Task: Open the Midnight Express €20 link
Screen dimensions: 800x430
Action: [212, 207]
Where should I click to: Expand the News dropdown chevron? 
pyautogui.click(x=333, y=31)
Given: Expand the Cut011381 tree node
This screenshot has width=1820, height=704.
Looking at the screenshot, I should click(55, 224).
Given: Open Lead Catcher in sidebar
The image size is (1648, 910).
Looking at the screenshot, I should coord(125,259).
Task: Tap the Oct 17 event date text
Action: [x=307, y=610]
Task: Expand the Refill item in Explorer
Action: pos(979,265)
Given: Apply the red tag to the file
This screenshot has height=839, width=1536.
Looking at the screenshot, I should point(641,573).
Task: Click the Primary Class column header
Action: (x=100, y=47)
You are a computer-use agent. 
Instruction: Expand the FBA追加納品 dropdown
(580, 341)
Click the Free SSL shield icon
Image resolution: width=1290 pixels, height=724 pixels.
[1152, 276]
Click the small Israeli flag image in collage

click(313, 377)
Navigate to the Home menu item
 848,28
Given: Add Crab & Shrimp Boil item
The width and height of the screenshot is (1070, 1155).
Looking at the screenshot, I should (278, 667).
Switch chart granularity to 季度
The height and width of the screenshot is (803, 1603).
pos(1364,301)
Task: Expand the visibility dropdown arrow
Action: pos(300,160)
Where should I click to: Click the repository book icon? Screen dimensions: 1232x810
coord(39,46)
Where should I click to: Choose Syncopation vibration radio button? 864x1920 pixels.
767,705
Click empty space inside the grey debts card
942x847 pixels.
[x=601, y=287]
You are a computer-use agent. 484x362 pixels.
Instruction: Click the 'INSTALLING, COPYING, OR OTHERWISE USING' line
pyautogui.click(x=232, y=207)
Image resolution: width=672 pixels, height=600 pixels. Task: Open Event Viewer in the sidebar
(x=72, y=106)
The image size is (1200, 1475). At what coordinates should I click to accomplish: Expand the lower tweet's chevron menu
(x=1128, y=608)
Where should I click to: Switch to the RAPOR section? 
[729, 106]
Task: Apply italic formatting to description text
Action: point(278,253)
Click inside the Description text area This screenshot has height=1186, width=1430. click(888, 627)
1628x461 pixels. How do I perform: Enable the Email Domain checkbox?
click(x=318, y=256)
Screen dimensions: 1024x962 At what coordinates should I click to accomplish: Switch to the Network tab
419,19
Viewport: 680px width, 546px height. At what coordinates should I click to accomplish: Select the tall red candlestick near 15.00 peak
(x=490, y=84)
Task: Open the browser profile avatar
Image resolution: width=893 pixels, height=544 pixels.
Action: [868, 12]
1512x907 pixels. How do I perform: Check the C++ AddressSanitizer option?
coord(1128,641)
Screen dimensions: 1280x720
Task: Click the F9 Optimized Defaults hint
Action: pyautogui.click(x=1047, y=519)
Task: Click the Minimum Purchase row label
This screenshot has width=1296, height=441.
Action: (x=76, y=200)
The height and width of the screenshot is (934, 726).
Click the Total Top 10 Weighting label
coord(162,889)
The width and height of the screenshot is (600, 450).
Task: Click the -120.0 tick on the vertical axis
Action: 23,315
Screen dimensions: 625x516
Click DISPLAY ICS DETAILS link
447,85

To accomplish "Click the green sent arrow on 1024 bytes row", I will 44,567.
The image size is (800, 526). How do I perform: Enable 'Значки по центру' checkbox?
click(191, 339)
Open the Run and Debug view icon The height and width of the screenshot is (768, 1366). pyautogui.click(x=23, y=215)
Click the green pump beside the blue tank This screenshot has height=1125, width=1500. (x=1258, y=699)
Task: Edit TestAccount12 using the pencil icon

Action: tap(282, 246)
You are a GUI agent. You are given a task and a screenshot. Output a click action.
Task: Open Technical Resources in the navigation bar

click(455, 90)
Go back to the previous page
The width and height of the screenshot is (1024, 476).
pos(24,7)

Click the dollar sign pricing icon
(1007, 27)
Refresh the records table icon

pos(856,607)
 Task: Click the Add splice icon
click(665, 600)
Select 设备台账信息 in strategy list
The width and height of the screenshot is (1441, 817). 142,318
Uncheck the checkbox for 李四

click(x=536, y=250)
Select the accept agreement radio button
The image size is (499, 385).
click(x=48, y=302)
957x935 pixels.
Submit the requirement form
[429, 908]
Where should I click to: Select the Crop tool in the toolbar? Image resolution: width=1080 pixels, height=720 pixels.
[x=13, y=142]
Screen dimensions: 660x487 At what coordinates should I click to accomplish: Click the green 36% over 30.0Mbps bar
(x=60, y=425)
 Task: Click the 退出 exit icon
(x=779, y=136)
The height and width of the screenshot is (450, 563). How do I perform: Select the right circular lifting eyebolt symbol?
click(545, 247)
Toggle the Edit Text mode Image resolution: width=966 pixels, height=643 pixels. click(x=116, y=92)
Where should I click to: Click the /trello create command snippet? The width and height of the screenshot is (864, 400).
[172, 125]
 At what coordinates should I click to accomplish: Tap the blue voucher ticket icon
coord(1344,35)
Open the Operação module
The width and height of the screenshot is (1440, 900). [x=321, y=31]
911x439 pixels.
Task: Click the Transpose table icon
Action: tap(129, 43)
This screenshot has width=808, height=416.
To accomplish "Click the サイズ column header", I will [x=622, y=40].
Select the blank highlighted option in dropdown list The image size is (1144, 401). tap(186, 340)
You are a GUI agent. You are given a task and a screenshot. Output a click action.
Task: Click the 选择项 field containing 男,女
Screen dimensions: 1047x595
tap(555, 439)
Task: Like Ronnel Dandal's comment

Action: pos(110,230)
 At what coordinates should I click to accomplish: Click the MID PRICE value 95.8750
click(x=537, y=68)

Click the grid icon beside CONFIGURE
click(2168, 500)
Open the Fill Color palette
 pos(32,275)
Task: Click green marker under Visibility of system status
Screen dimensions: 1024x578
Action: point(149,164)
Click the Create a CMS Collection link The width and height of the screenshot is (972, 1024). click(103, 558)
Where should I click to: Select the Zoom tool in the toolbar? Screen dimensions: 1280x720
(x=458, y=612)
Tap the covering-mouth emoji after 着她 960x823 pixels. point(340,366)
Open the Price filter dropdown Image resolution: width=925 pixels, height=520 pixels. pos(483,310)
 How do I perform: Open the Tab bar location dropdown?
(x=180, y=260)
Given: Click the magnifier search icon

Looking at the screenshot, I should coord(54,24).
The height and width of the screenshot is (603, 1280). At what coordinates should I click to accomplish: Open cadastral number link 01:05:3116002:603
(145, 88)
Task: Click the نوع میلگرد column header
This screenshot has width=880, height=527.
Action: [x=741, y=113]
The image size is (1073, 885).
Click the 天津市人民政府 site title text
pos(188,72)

□ □ □ □ □ □ □

▶ [WHAT TO PRODUCE] Reproduce each entry in the listing character for character.

▶ [RESPONSE]
Task: Open the Midnight Express €20 link
Screen dimensions: 800x430
Action: [212, 207]
Where should I click to: Expand the News dropdown chevron? 
pyautogui.click(x=333, y=31)
Given: Expand the Cut011381 tree node
This screenshot has width=1820, height=704.
Looking at the screenshot, I should click(55, 224).
Given: Open Lead Catcher in sidebar
The image size is (1648, 910).
Looking at the screenshot, I should coord(125,259).
Task: Tap the Oct 17 event date text
Action: [x=307, y=610]
Task: Expand the Refill item in Explorer
Action: pos(979,265)
Given: Apply the red tag to the file
This screenshot has height=839, width=1536.
Looking at the screenshot, I should point(641,573).
Task: Click the Primary Class column header
Action: (x=100, y=47)
You are a computer-use agent. 
Instruction: Expand the FBA追加納品 dropdown
(580, 341)
Click the Free SSL shield icon
Image resolution: width=1290 pixels, height=724 pixels.
[1152, 276]
Click the small Israeli flag image in collage

click(313, 377)
Navigate to the Home menu item
 848,28
Given: Add Crab & Shrimp Boil item
The width and height of the screenshot is (1070, 1155).
Looking at the screenshot, I should (278, 667).
Switch chart granularity to 季度
The height and width of the screenshot is (803, 1603).
pos(1364,301)
Task: Expand the visibility dropdown arrow
Action: pos(300,160)
Where should I click to: Click the repository book icon? Screen dimensions: 1232x810
coord(39,46)
Where should I click to: Choose Syncopation vibration radio button? 864x1920 pixels.
767,705
Click empty space inside the grey debts card
942x847 pixels.
[x=601, y=287]
You are a computer-use agent. 484x362 pixels.
Instruction: Click the 'INSTALLING, COPYING, OR OTHERWISE USING' line
pyautogui.click(x=232, y=207)
Image resolution: width=672 pixels, height=600 pixels. Task: Open Event Viewer in the sidebar
(x=72, y=106)
The image size is (1200, 1475). At what coordinates should I click to accomplish: Expand the lower tweet's chevron menu
(x=1128, y=608)
Where should I click to: Switch to the RAPOR section? 
[729, 106]
Task: Apply italic formatting to description text
Action: point(278,253)
Click inside the Description text area This screenshot has height=1186, width=1430. click(888, 627)
1628x461 pixels. How do I perform: Enable the Email Domain checkbox?
click(x=318, y=256)
Screen dimensions: 1024x962 At what coordinates should I click to accomplish: Switch to the Network tab
419,19
Viewport: 680px width, 546px height. At what coordinates should I click to accomplish: Select the tall red candlestick near 15.00 peak
(x=490, y=84)
Task: Open the browser profile avatar
Image resolution: width=893 pixels, height=544 pixels.
Action: [868, 12]
1512x907 pixels. How do I perform: Check the C++ AddressSanitizer option?
coord(1128,641)
Screen dimensions: 1280x720
Task: Click the F9 Optimized Defaults hint
Action: pyautogui.click(x=1047, y=519)
Task: Click the Minimum Purchase row label
This screenshot has width=1296, height=441.
Action: (x=76, y=200)
The height and width of the screenshot is (934, 726).
Click the Total Top 10 Weighting label
coord(162,889)
The width and height of the screenshot is (600, 450).
Task: Click the -120.0 tick on the vertical axis
Action: 23,315
Screen dimensions: 625x516
Click DISPLAY ICS DETAILS link
447,85

To accomplish "Click the green sent arrow on 1024 bytes row", I will 44,567.
The image size is (800, 526). How do I perform: Enable 'Значки по центру' checkbox?
click(191, 339)
Open the Run and Debug view icon The height and width of the screenshot is (768, 1366). pyautogui.click(x=23, y=215)
Click the green pump beside the blue tank This screenshot has height=1125, width=1500. (x=1258, y=699)
Task: Edit TestAccount12 using the pencil icon

Action: tap(282, 246)
You are a GUI agent. You are given a task and a screenshot. Output a click action.
Task: Open Technical Resources in the navigation bar

click(455, 90)
Go back to the previous page
The width and height of the screenshot is (1024, 476).
pos(24,7)

Click the dollar sign pricing icon
(1007, 27)
Refresh the records table icon

pos(856,607)
 Task: Click the Add splice icon
click(665, 600)
Select 设备台账信息 in strategy list
The width and height of the screenshot is (1441, 817). 142,318
Uncheck the checkbox for 李四

click(x=536, y=250)
Select the accept agreement radio button
The image size is (499, 385).
click(x=48, y=302)
957x935 pixels.
Submit the requirement form
[429, 908]
Where should I click to: Select the Crop tool in the toolbar? Image resolution: width=1080 pixels, height=720 pixels.
[x=13, y=142]
Screen dimensions: 660x487 At what coordinates should I click to accomplish: Click the green 36% over 30.0Mbps bar
(x=60, y=425)
 Task: Click the 退出 exit icon
(x=779, y=136)
The height and width of the screenshot is (450, 563). How do I perform: Select the right circular lifting eyebolt symbol?
click(545, 247)
Toggle the Edit Text mode Image resolution: width=966 pixels, height=643 pixels. click(x=116, y=92)
Where should I click to: Click the /trello create command snippet? The width and height of the screenshot is (864, 400).
[172, 125]
 At what coordinates should I click to accomplish: Tap the blue voucher ticket icon
coord(1344,35)
Open the Operação module
The width and height of the screenshot is (1440, 900). [x=321, y=31]
911x439 pixels.
Task: Click the Transpose table icon
Action: tap(129, 43)
This screenshot has width=808, height=416.
To accomplish "Click the サイズ column header", I will [x=622, y=40].
Select the blank highlighted option in dropdown list The image size is (1144, 401). tap(186, 340)
You are a GUI agent. You are given a task and a screenshot. Output a click action.
Task: Click the 选择项 field containing 男,女
Screen dimensions: 1047x595
tap(555, 439)
Task: Like Ronnel Dandal's comment

Action: pos(110,230)
 At what coordinates should I click to accomplish: Click the MID PRICE value 95.8750
click(x=537, y=68)

Click the grid icon beside CONFIGURE
click(2168, 500)
Open the Fill Color palette
 pos(32,275)
Task: Click green marker under Visibility of system status
Screen dimensions: 1024x578
Action: point(149,164)
Click the Create a CMS Collection link The width and height of the screenshot is (972, 1024). click(103, 558)
Where should I click to: Select the Zoom tool in the toolbar? Screen dimensions: 1280x720
(x=458, y=612)
Tap the covering-mouth emoji after 着她 960x823 pixels. point(340,366)
Open the Price filter dropdown Image resolution: width=925 pixels, height=520 pixels. pos(483,310)
 How do I perform: Open the Tab bar location dropdown?
(x=180, y=260)
Given: Click the magnifier search icon

Looking at the screenshot, I should coord(54,24).
The height and width of the screenshot is (603, 1280). At what coordinates should I click to accomplish: Open cadastral number link 01:05:3116002:603
(145, 88)
Task: Click the نوع میلگرد column header
This screenshot has width=880, height=527.
Action: [x=741, y=113]
The image size is (1073, 885).
Click the 天津市人民政府 site title text
pos(188,72)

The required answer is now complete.